# Can you help me understand inside rein and outside leg???



## ak_showgirl (Feb 15, 2008)

hey, well I have recently heard about the theory of using your inside leg and outside rein and i have tried it but am very confused. 
can you guys please explain to me what exactly this method does? mabe an educational artical.... 
anything would help 
thanks!


----------



## Joshie (Aug 26, 2008)

I think this is what you're talking about....If you want to turn right you lightly pull on the right rein and touch the horse with your (like front armpit area) left foot. The horse should move front of body. 

We teach buttons on the ground. We push on a button in front to ask the horse to move sideways from the front. From the back, we push a button towards the back and the horse moves away (back hip moves away).


----------



## Spyder (Jul 27, 2008)

What you are referring to is an indirect rein.


----------



## farmpony84 (Apr 21, 2008)

you are kind of steering with the inside reign but you are using leg pressure on the outside to keep them bent. you don't want them to turn in a straight line. you want them to bend.

I didnt say that very well did I?


----------



## ak_showgirl (Feb 15, 2008)

farmpony84 said:


> you are kind of steering with the inside reign but you are using leg pressure on the outside to keep them bent. you don't want them to turn in a straight line. you want them to bend.
> 
> I didnt say that very well did I?


 

See I thought that is what is was used for, however when i use my outside rein to "steer" he turns his head to the outside and breaks his bend. that is why i dont understand it.


----------



## Spyder (Jul 27, 2008)

ak_showgirl said:


> hey, well I have recently heard about the theory of using your inside leg and outside rein and i have tried it but am very confused.
> can you guys please explain to me what exactly this method does? mabe an educational artical....
> anything would help
> thanks!


 
You can TRY to read this thread if you can get past the fights but a wonderful post was made by the ID Olliebean the one just at the end of page 1..there are a few other posts made by this person you might like to read on this thread.

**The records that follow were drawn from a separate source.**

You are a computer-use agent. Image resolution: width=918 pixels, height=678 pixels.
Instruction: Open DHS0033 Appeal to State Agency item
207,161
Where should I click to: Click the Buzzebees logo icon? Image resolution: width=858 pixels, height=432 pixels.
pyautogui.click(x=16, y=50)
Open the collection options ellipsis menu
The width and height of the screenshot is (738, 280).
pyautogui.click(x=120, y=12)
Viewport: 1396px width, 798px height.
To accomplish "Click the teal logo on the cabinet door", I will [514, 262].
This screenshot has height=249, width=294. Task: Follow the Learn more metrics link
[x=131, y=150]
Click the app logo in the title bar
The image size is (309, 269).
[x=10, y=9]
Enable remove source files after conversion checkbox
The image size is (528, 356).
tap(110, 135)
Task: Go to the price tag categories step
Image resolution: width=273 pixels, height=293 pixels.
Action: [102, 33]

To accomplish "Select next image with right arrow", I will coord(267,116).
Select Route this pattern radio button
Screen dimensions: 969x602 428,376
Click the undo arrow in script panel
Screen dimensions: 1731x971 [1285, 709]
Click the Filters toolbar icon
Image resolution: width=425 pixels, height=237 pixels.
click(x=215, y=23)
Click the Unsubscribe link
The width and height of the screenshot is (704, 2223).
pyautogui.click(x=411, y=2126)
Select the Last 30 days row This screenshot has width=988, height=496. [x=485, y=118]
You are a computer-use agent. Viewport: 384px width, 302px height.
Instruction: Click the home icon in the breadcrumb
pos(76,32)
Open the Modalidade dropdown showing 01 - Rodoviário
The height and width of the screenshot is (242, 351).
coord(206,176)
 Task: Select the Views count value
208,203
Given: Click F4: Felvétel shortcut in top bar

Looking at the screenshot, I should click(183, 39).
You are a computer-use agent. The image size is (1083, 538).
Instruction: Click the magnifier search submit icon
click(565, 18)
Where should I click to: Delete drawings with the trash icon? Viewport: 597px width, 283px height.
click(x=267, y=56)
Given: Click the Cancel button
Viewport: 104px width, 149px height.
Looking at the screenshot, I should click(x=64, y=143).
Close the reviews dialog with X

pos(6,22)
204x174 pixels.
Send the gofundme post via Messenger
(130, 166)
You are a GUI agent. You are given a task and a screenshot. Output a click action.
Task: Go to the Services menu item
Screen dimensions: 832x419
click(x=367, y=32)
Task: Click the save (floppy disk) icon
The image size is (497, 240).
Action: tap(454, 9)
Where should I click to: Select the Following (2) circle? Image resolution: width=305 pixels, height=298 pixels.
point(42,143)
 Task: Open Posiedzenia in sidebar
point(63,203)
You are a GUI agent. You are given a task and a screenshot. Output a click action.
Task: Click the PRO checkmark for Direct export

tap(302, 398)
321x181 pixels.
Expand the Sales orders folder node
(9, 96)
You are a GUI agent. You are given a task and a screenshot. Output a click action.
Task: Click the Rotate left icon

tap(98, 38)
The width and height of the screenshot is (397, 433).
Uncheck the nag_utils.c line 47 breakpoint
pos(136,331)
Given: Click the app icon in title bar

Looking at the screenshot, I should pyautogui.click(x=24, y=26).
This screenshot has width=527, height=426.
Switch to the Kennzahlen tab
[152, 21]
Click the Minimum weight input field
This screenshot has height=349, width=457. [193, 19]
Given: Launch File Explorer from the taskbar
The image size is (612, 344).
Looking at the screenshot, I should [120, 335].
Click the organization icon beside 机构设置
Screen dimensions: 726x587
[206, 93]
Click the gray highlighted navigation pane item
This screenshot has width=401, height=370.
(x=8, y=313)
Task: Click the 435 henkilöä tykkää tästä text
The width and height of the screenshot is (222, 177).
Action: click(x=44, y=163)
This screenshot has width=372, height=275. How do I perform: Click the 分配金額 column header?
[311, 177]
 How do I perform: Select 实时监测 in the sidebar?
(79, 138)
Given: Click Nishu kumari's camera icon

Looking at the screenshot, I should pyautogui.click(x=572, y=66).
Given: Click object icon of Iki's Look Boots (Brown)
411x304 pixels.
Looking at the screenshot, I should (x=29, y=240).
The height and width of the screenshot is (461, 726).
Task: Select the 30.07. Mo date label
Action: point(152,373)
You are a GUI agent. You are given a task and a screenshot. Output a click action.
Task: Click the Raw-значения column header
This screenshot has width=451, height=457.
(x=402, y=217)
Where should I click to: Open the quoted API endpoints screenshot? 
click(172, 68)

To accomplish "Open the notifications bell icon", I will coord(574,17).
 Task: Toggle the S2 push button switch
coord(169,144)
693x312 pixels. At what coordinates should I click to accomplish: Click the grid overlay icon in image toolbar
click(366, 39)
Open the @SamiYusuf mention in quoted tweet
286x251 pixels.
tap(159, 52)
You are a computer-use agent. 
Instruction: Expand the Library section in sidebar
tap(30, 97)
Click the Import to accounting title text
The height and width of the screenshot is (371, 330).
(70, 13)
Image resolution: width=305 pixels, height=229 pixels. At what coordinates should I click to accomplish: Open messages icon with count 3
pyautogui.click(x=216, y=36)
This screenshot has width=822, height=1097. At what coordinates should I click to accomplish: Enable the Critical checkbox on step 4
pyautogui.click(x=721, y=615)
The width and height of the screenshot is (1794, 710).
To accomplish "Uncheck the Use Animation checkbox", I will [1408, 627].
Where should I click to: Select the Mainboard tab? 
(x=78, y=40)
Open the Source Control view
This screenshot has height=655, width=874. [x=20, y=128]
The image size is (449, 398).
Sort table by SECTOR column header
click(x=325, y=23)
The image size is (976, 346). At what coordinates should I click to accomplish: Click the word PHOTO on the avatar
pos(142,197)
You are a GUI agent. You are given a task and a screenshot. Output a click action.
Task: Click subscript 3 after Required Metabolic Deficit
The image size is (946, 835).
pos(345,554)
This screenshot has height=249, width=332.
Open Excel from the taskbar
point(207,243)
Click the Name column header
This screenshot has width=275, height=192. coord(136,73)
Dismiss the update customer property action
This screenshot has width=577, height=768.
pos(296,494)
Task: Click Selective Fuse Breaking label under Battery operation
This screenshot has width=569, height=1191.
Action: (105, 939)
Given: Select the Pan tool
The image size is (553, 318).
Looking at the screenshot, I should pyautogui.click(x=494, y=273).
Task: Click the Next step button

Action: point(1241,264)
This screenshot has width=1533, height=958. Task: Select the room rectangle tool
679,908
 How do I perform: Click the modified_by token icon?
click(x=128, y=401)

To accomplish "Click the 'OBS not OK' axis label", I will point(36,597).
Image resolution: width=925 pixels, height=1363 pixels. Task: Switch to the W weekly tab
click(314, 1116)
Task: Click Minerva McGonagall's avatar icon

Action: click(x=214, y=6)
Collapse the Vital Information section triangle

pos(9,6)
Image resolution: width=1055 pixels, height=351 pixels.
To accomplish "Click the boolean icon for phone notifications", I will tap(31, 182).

Ultimate Dressage :: View topic - "REIN EFFECTS" - use of the *indirect rein* (????)

Olliebean posted this



> Rein aids are part of the aiding system and should be used in combination with seat, back and leg. However whether the horse is falling in or out does make quite a difference as to the corrections made by the rider.
> 
> If I understand the first scenario given is the horse that is falling in onto the inside shoulder. I disagree with the use of the indirect inside rein here as the problem is invariably the outside hindleg. If the horse is falling in onto the inside shoulder on a circle the weight has come off the outside hindleg through the diagonal to the inside shoulder. The rider needs to address the even distribution of weight over all four legs. This is done by a passive neutral inside rein, by riding onto the straight with a very green horse or stay on the cirlcle and riding outside leg to outside rein to address the stretch and coming through of outside leg. Then as the balance is addressed then ride outside leg through to inside rein to address the give to the inside lateral flexion without loss of outside leg then we can ride inside leg to outside rein with true lateral bend.
> 
> ...


Once you have read the thread (ignoring the infighting) and have any questions then we will answer them here.


----------



## iridehorses (Oct 22, 2007)

My thoughts refer to a Western neck reined horse. To turn right, you would use your left rein (outside in this case) laid across his neck and move your inside leg back about 2" to disengage his rear and support him. However, in this case you would also use your left leg (again the outside) at the girth to move him right.


----------



## iridehorses (Oct 22, 2007)

BTW, your heading is the opposite of your post. Which is it that you are questioning?


----------



## Patagonia (Nov 6, 2008)

inside leg, outside rein...this means that you want to ride your horse from your inside leg to our outside rein. the reason to why you would want to do this is to keep your horse straight.


----------



## hanse004 (May 3, 2007)

Patagonia is correct. You want to slightly left your outside rein and think about it as trying to connect your inside heel to your outside hand. This helps to keep the horse straighter.


----------



## Nadia (Nov 16, 2008)

It's not a good method.
I was at a dressageclinic and Anky Van Grunsven was there.
She said the method was kind of useless.


----------